Paris is very different.

More angular.

More “

 ripolined. ”

»

You experienced success very young, in your twenties, with Coline Serreau's film, and then you branched off...


Coline Serreau is my cinema mom.

Afterwards, I worked in the theater with Roger Planchon, whom I consider to be my theater dad.

Then with Andrzej Wajda in an adaptation of Dostoyevsky.

I understood that I should never do the same thing again.

At the risk of doing less well.

After a strong start to your career, you choose the eclipse, why?


I wanted to fully experience other things, particularly my motherhood.

I needed to write a personal journey.

I worked a lot on myself.

I had something to resolve, like discovering my demons to better keep them in check!

It was a very rich period.

I went to Brazil for a long time, and elsewhere.

Cinema forgot me a little but I needed to experience that.

It wasn't always easy, I had a child — I wasn't supported by anyone — and needed to earn my living.

I had to roll up my sleeves.

Perfection is evil, we must abandon this idea

Philippine Leroy-Beaulieu

Does this comeback have a taste of revenge

?

You are now in high demand.


On the other hand…, I don’t like that word!

Let's say that, when I was young, I already didn't like feeling like an object of desire.

Today, it's even stronger, I want to be in a collaborative relationship much more.

Fortunately, the times have changed, young actresses allow themselves more things, they are in a more emancipated relationship.

Well done to them!

For many women, you embody a model of emancipation in relation to age-related dictates.

how do you take it?


Diktats are not my story.

I hate being told what to think, ever since I was a child.

Neither my mother nor my father managed to have intellectual authority over me, moreover.

I feel an instinctive distrust of any form of indoctrination, I have always preferred to think for myself.

Obviously, freeing yourself from this hypnosis is constant work.

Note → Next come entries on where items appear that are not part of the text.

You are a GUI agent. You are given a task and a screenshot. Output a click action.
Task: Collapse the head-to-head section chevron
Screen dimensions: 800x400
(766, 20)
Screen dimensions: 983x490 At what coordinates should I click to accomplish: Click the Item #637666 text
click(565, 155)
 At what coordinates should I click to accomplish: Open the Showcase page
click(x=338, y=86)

Words are generators of reality, and when we free ourselves from the injunctions which are at the very heart of language, in the way we name things, we are already much freer.

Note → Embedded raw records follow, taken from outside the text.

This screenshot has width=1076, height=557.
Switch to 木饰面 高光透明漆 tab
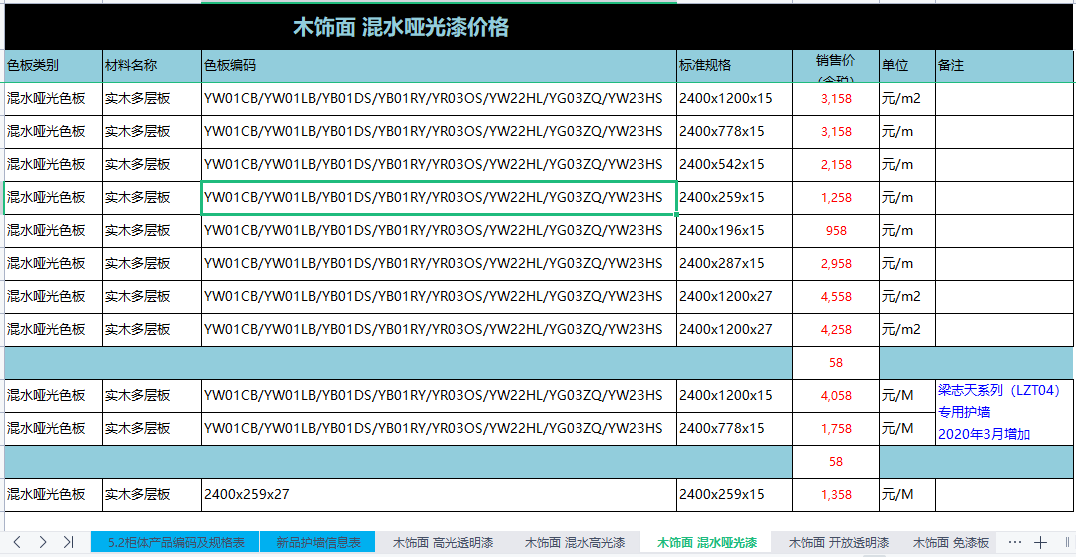pyautogui.click(x=442, y=543)
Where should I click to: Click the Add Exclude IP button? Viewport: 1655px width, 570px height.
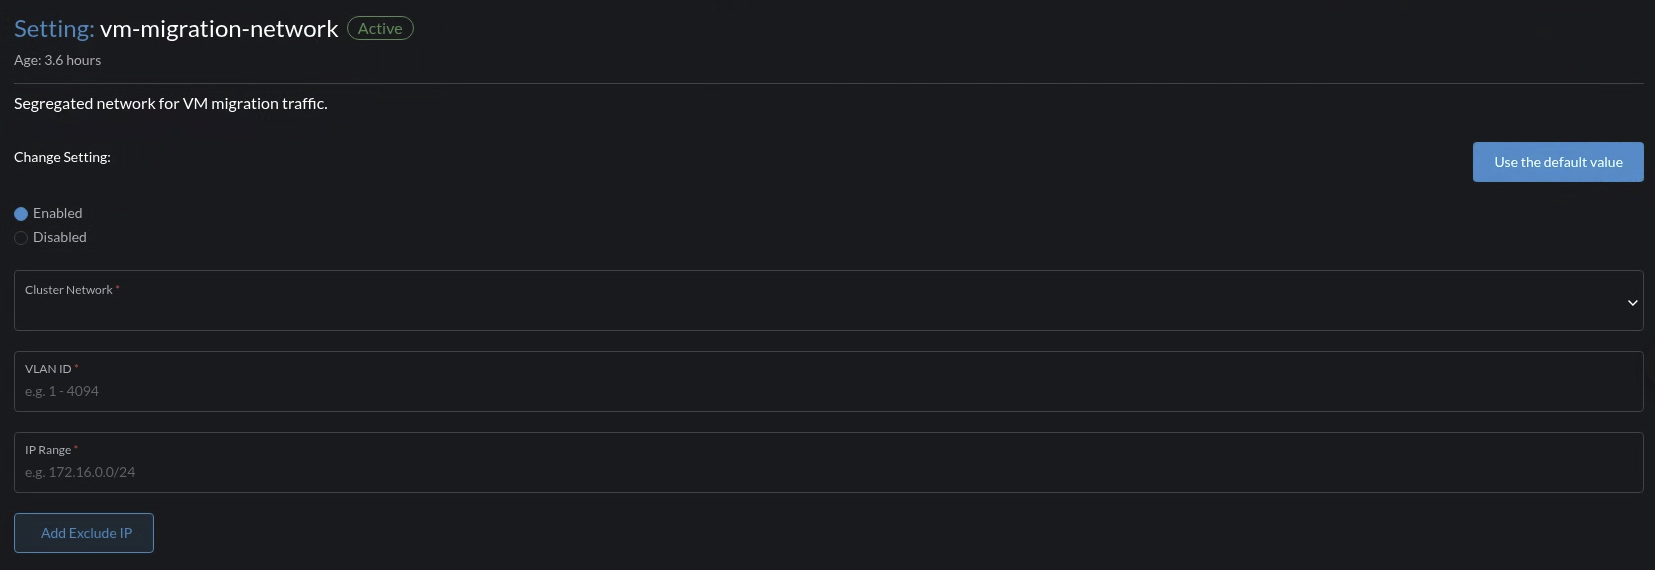point(84,533)
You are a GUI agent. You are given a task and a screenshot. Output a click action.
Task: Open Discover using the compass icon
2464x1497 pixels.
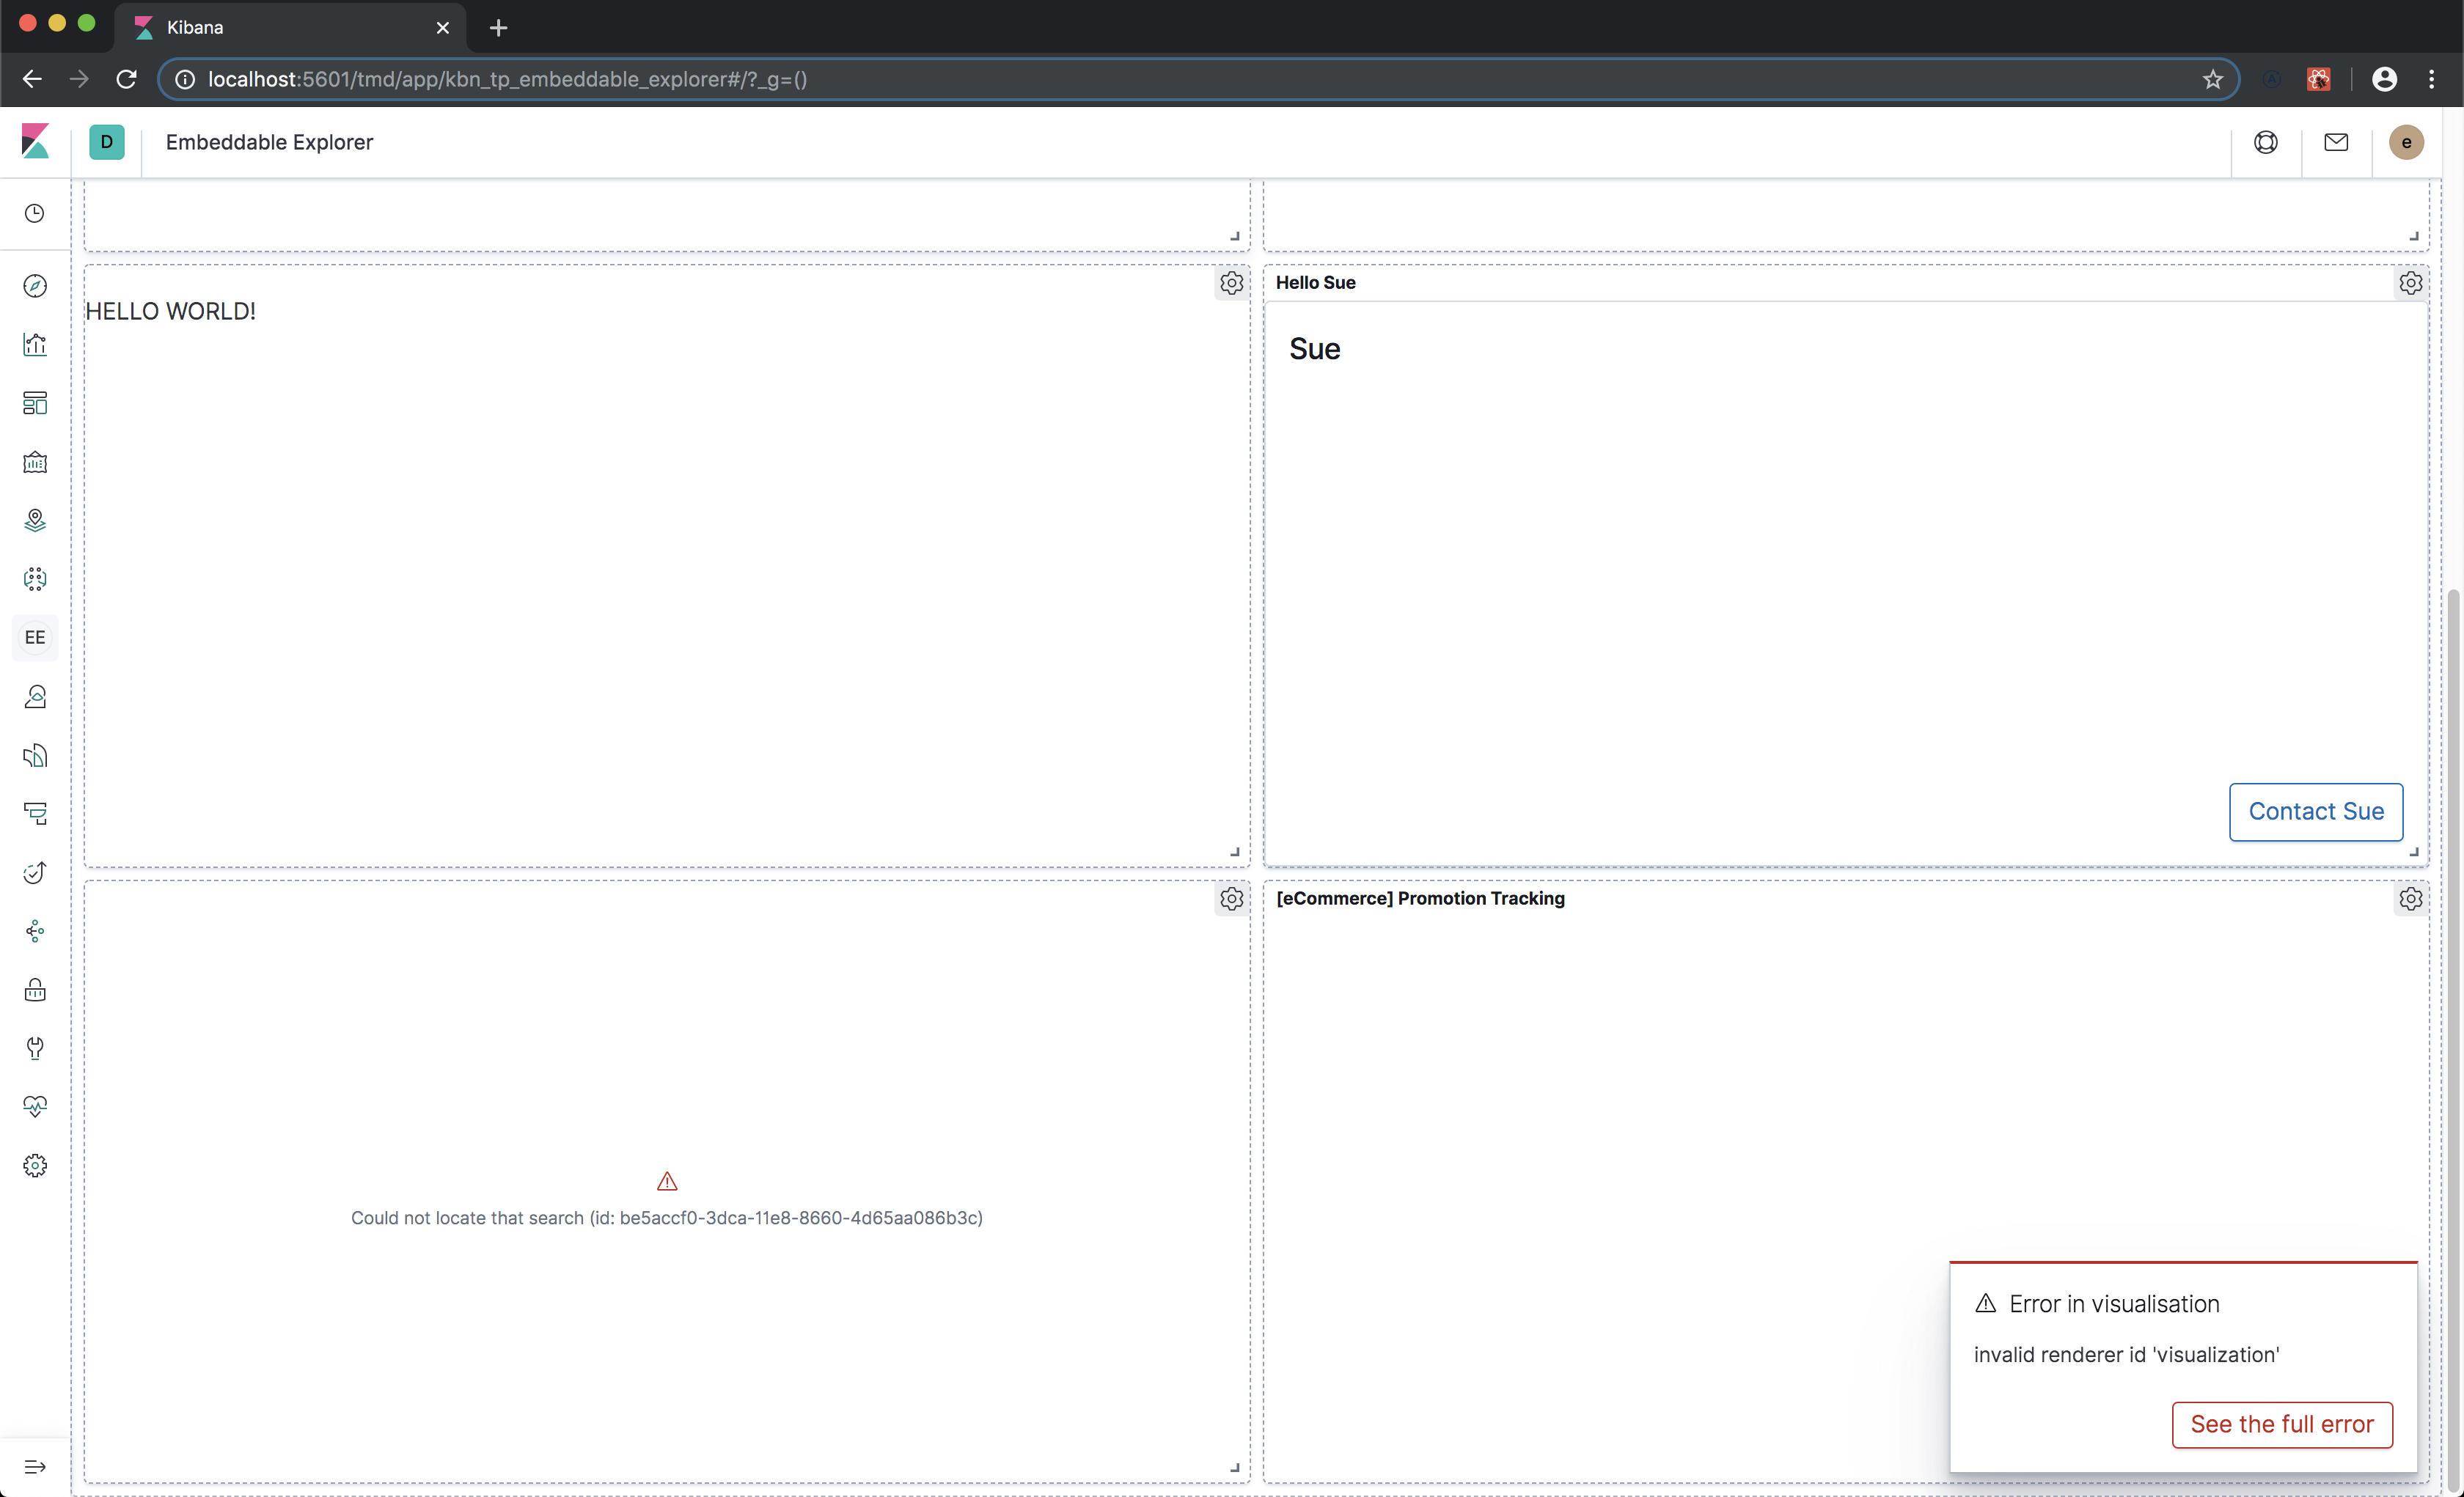(x=35, y=286)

The obligation of perfection is diabolical, we must abandon this idea.

Nobody is perfect.

We chase perfection and suffer from being fallible.

To live in fullness, you have to let go of that.

Over time I understood that it was hurting those around me and myself.

To live is to confront reality, and life is not easy, obviously.

But bumps in the road make us grow and teach us something about our courage.

I am convinced that you have to stay in life.

It is our duty when things are at their worst, it is at that moment that we must draw within ourselves the strength to put light on the table.

I make it an everyday bet: it’s my driving force.

Emily in Paris

, season 4, at the end of the year on Netflix.